Re: Strawpersons Living in Houses of Cards

Jay Woods (jwoods@sr.radiks.net)
Mon, 18 Nov 1996 16:27:51 -0600 (CST)

I have no trouble imagining low input agriculture sustaining populations
in the US. The key concept that would need to be adopted is underground
housing and commercial buildings. Then the farming via CSA would be
literally overhead. That should cut down on travel time. As small scale
and intelligent machinery is developed to handle raised beds the
production per person will rise to match or exceed current agribusiness
norms.
---Jay Woods

On Mon, 18 Nov 1996, Woody Wodraska wrote:

> Dear Jim Wright:
>
> << I have trouble imagining that low input agriculture
> will sustain world population without most people
> reverting to being agriculturists. (There are
> worse fates, I guess). ;-) >>
>
> Quite so. If the present system is unsustainable, then it will collapse.
> When it collapses most people will have to grow most of their own
> food--just as they have during the entire history of agriculture--for
> all but the past 100 years or so.
>
> << The REAL
> question is how do we manage the transition
> back to populations being in equilibrium with
> the productive capacity of the land, and the
> energy provided by the sun?

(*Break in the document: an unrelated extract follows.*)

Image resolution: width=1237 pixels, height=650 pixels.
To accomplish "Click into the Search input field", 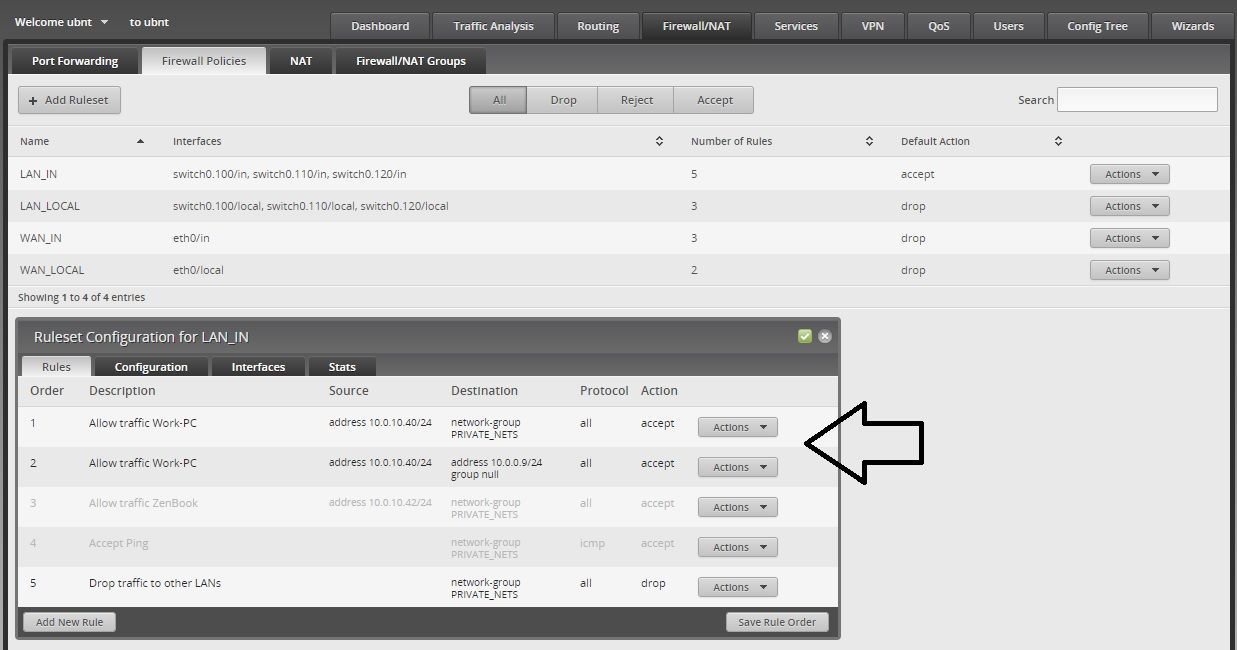I will point(1137,100).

How fast do
> we want to get there? >>
>
> Again, true. Except that *we* may not get to choose how quickly we get
> there. The transition may not be well-ordered or pretty or free from
> suffering.
>
> <<Do you think that the CSA farms could support
> themselves as such were it not for cheap personal
> transportation, and buyers who are artificially
> prosperous due to our unsustainable
> N-R resource-based economy?>>
>
> Yes. As the demand grows for wholesome produce, CSA operations can
> become more and more truly local; that is, the consumers will be so much
> closer to the farm that transport will not be that much of an issue. And
> as artificial prosperity is replaced by an economy that is more
> reality-based, labor and goods can be exchanged for food. Again, the
> transition will not be pretty or suffering-free.
>
> Woody Wodraska
> woodyw@juno.com
> "There is no scarcity abiding in Nature.
> Any scarcity we see is our own doing."